**SHORT TASK**
Please rewrite all of the records below with "screenshot" changed to "image" everywhere, keeping everything else the same, and leave out the pictures.

**DATA**
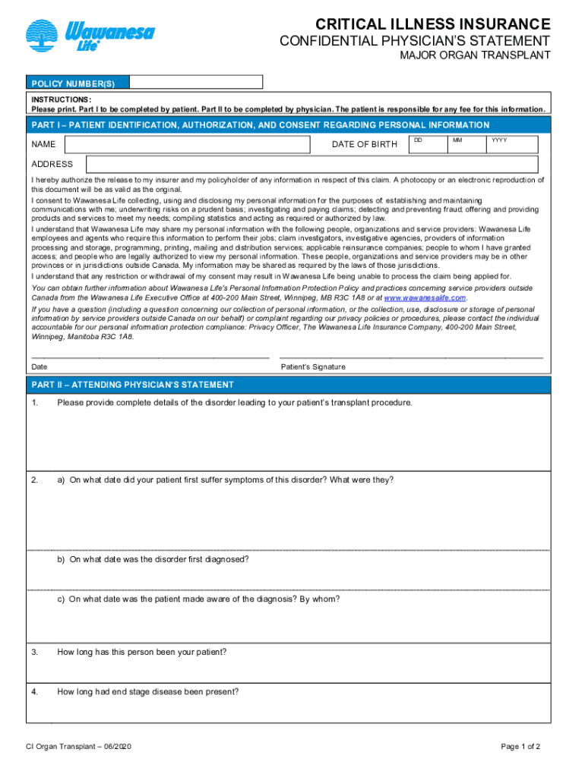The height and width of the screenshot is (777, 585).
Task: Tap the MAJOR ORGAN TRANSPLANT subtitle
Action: [476, 56]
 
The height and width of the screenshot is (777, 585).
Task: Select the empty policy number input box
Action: [195, 82]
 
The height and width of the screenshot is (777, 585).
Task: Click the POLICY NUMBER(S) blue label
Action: [77, 82]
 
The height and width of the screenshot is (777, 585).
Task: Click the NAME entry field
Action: [188, 144]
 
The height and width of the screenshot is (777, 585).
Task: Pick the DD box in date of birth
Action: [428, 144]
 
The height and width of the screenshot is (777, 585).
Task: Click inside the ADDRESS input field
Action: [311, 165]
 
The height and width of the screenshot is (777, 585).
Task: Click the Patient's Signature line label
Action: [313, 367]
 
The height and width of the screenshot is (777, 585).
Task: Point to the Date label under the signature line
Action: [40, 367]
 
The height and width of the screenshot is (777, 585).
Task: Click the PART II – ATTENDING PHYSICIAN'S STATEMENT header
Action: [133, 385]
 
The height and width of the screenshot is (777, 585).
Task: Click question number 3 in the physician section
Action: [35, 652]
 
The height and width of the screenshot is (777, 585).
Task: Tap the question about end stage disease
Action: [148, 691]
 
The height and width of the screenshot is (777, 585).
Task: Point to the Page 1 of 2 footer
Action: [520, 747]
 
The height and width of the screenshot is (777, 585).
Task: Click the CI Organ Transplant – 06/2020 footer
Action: [79, 747]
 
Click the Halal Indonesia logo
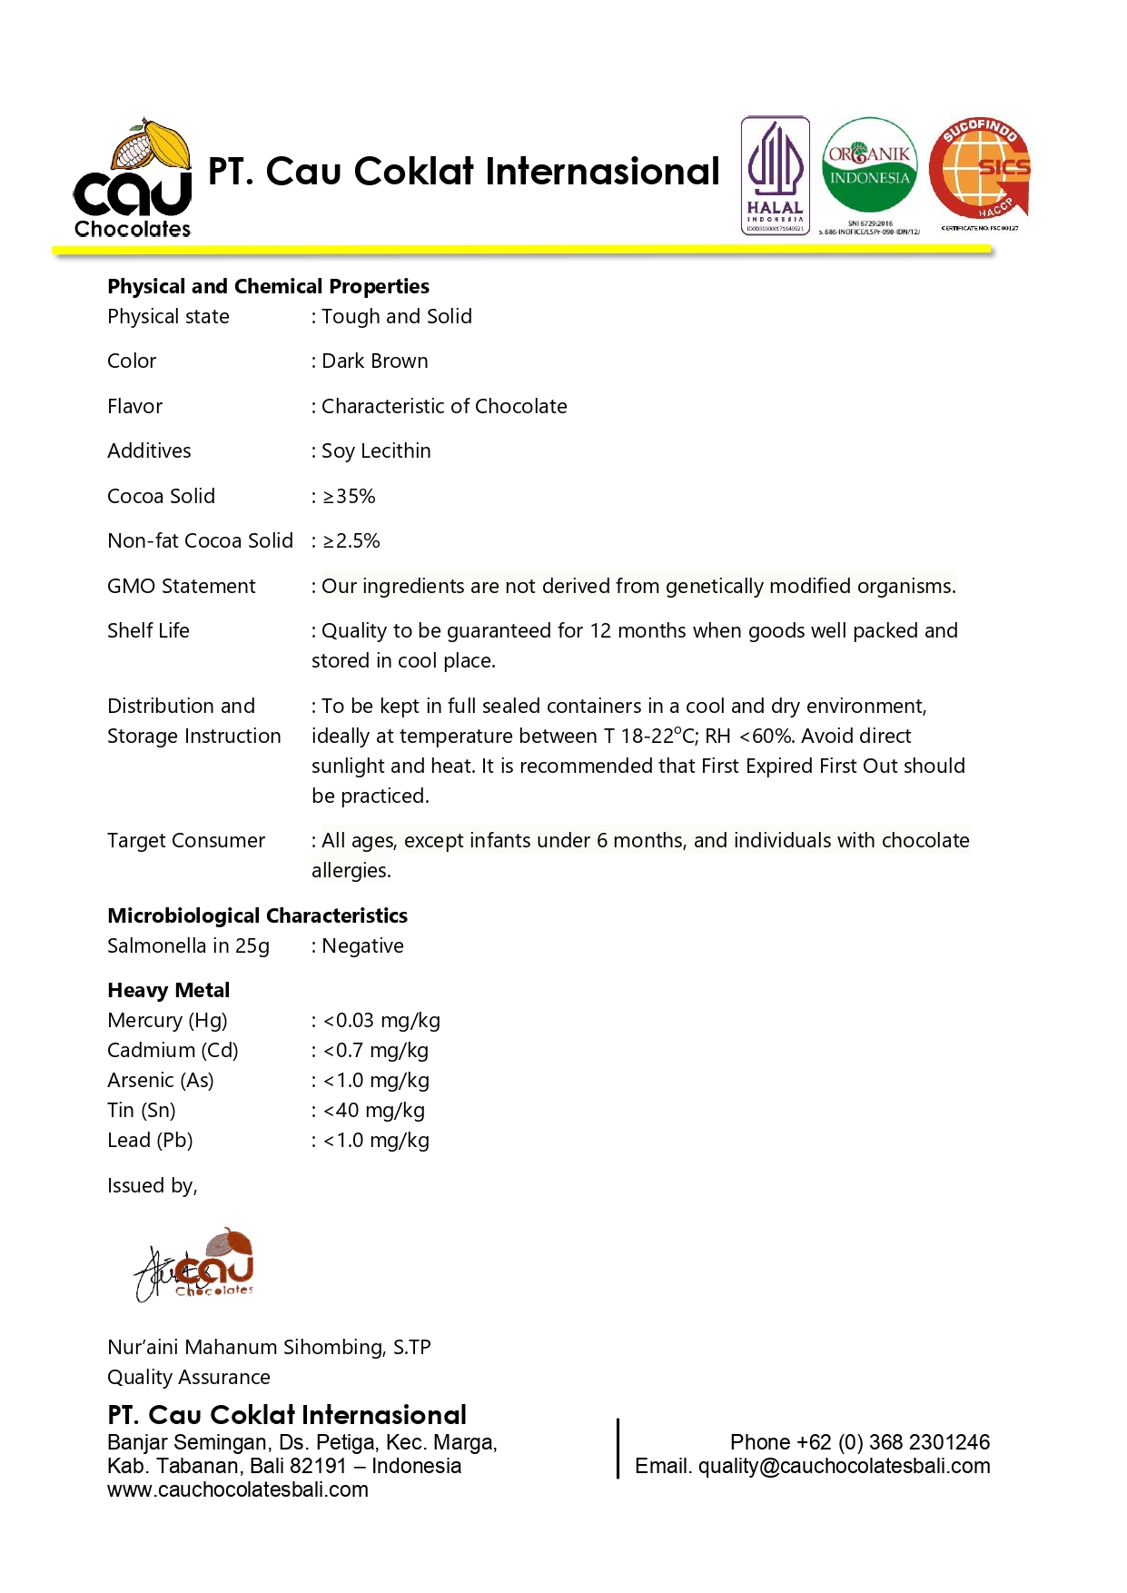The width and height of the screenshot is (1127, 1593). (x=775, y=175)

**REPLY TO THE TASK**
The height and width of the image is (777, 585).
Task: Tap the MAJOR ORGAN TRANSPLANT subtitle
Action: [476, 56]
 
The height and width of the image is (777, 585).
Task: Select the empty policy number input box
Action: [195, 82]
 
The height and width of the image is (777, 585).
Task: Click the POLICY NUMBER(S) blue label
Action: [77, 82]
 
The height and width of the image is (777, 585).
Task: Click the NAME entry field
Action: [188, 144]
 
The height and width of the image is (777, 585).
Task: Pick the DD box in date of birth
Action: [428, 144]
 
The height and width of the image is (777, 585).
Task: Click inside the ADDRESS input field
Action: [311, 165]
 
The height and width of the image is (777, 585).
Task: Click the Patient's Signature line label
Action: [313, 367]
 
The height and width of the image is (777, 585).
Task: Point to the Date label under the signature line
Action: [40, 367]
 
The height and width of the image is (777, 585).
Task: Click the PART II – ATTENDING PHYSICIAN'S STATEMENT header
Action: [133, 385]
 
The height and width of the image is (777, 585).
Task: Click question number 3 in the physician section
Action: [35, 652]
 
The height and width of the image is (777, 585).
Task: Tap the question about end stage disease
Action: [148, 691]
 
The height and width of the image is (777, 585).
Task: Point to the Page 1 of 2 footer
Action: [520, 747]
 
The height and width of the image is (777, 585).
Task: Click the CI Organ Transplant – 06/2020 footer
Action: [79, 747]
 
Click the Halal Indonesia logo
The width and height of the image is (1127, 1593). (x=775, y=175)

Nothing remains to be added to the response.